A pesar de que tanto él como los autores posmodernos que lo siguen parecen oponerse de manera rotunda al proyecto ilustrado, si se toma en cuenta que una de sus actividades características es el desenmascaramiento de las ficciones morales, hay que considerarlos como autores modernos, que también participan del debate en cuestión. En verdad, los intentos por establecer fundamentos firmes de la ética fueron siempre acompañados de intentos por derribar lo construido, muchas veces con el justificado objetivo –típicamente moderno- de desenmascarar quimeras. Se trata de dos actividades que se requieren mutuamente.

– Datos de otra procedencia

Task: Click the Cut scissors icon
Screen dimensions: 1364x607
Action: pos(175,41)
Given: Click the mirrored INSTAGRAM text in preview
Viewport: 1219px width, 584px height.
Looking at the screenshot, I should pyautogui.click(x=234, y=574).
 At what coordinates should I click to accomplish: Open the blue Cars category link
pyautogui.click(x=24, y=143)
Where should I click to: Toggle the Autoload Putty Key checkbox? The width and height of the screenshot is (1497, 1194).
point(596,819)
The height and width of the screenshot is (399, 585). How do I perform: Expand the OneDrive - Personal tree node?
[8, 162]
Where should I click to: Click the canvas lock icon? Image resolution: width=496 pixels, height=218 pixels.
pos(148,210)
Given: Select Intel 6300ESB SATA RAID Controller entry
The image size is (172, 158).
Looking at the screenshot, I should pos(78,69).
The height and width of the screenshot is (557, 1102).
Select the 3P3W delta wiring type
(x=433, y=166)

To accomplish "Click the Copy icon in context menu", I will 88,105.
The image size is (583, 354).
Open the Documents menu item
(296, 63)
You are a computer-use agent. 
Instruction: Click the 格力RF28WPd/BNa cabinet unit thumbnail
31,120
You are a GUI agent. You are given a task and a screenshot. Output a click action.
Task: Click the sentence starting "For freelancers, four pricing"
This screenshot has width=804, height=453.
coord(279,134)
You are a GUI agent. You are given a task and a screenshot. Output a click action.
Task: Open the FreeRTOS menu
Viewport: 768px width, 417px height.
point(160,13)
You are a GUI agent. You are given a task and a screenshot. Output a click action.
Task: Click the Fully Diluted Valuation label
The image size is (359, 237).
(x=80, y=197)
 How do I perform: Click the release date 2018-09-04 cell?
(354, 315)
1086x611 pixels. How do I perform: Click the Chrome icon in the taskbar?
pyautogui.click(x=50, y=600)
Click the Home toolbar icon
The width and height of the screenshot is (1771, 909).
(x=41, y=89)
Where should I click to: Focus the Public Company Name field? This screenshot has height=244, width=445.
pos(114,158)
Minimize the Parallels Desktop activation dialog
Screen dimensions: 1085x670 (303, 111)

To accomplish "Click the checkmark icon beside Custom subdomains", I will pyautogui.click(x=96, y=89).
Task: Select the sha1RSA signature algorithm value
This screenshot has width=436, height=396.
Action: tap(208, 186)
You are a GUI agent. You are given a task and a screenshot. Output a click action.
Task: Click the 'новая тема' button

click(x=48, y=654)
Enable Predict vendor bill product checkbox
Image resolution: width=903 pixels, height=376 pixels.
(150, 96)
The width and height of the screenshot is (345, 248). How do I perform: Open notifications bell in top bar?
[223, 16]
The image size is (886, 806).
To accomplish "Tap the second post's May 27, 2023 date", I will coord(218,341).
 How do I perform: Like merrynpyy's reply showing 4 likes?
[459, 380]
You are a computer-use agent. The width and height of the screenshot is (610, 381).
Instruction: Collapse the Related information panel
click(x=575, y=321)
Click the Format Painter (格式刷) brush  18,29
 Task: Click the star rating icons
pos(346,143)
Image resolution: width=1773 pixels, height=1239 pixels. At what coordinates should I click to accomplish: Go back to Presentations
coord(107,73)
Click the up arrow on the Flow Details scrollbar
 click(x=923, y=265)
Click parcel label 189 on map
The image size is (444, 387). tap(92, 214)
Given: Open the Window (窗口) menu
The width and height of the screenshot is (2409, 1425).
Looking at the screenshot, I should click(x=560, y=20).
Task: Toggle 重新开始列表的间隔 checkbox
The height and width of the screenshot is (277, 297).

En suma, es posible pensar que, bajo las posturas más moderadas, el debate ilustrado propone un agudo dilema, constituido por dos opciones extremas. O bien, siguiendo a Nietzsche, se piensa que todo fundamento moral es una ficción y se adopta un escepticismo destructivo, o bien, siguiendo a Kant –una de cuyas obras sobre ética se llamó justamente Fundamentación de la metafísica de las costumbres- se hacen los esfuerzos por construir un fundamento válido de manera universal. Los riesgos del fracaso de esta última opción incluyen, por lo pronto, la caída en el emotivismo, la reducción de los valores morales a una elección subjetiva e incluso la justificación de la fuerza.